::: Texto fornecido :::

Um fator importante, porém frequentemente negligenciado quando se analisa a política externa de um país, é o tamanho de seu corpo diplomático. Estratégias inteligentes planejadas no Ministério de Relações Exteriores do país de origem podem não ter o impacto esperado porque o número de oficiais em serviço no exterior é insuficiente para implementar a nova política. Negociações bilaterais complexas podem ser afetadas negativamente se os negociadores de uma das partes não tiverem o devido acesso à informação, como consequência da falta de corpo diplomático e de conhecimento sobre as pressões domésticas que o outro lado está enfrentando. Ademais, manter uma embaixada com quadros insuficientes pode mandar uma mensagem negativa ao país-sede, causando, em alguns casos, mais danos do que abdicar de abrir uma embaixada.

:::

Tarefa curta 1: Como ficam, organizadas em uma lista JSON de strings, as linhas abaixo (e não o texto), começando na que contém "Select the circled 土地 tag on 范小朋's card" e parando depois da que contém "Screen dimensions: 752x394"? Use uma string por linha e deixe de fora as linhas em branco.
O texto e as linhas vêm de fontes diferentes.

::: Linhas de origem :::

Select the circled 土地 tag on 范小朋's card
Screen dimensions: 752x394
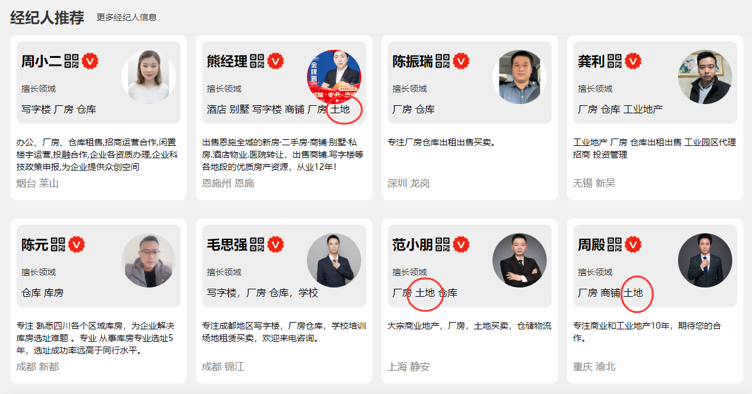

:::
::: Linhas de origem :::

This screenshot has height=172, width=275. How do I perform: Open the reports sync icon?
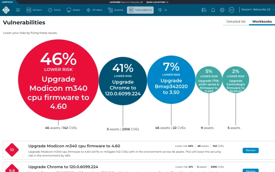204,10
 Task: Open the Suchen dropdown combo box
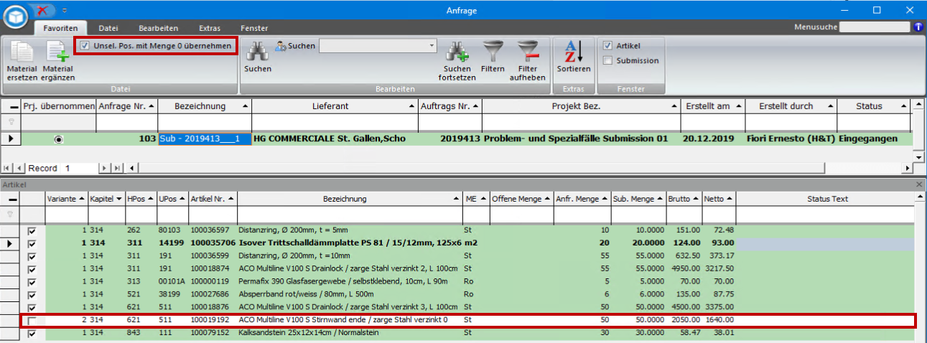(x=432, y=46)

:::
::: Linhas de origem :::

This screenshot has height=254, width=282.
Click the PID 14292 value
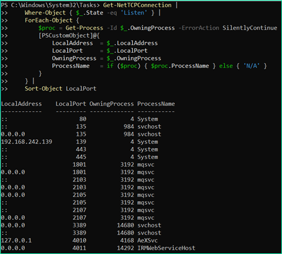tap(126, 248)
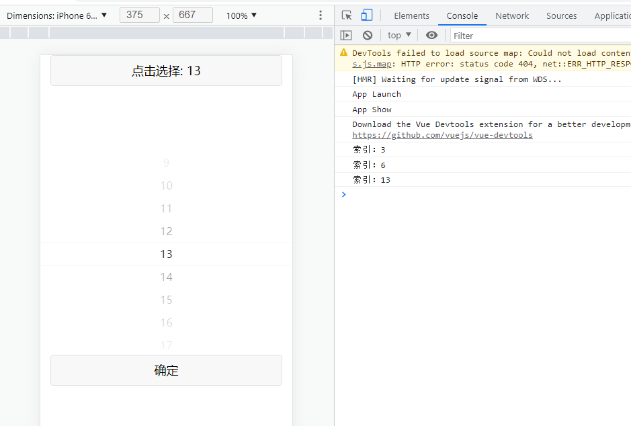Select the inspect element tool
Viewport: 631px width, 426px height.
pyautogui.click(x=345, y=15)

:::

Tarefa curta 2: Pode transcrever sem alterações o trecho do texto sobre o corpo diplomático que começa nas palavras "Um fator importante, porém" e para depois de "abrir uma embaixada."?

Resultado do exercício 1:
[
  "Select the circled 土地 tag on 范小朋's card",
  "Screen dimensions: 752x394"
]

Resultado do exercício 2:
Um fator importante, porém frequentemente negligenciado quando se analisa a política externa de um país, é o tamanho de seu corpo diplomático. Estratégias inteligentes planejadas no Ministério de Relações Exteriores do país de origem podem não ter o impacto esperado porque o número de oficiais em serviço no exterior é insuficiente para implementar a nova política. Negociações bilaterais complexas podem ser afetadas negativamente se os negociadores de uma das partes não tiverem o devido acesso à informação, como consequência da falta de corpo diplomático e de conhecimento sobre as pressões domésticas que o outro lado está enfrentando. Ademais, manter uma embaixada com quadros insuficientes pode mandar uma mensagem negativa ao país-sede, causando, em alguns casos, mais danos do que abdicar de abrir uma embaixada.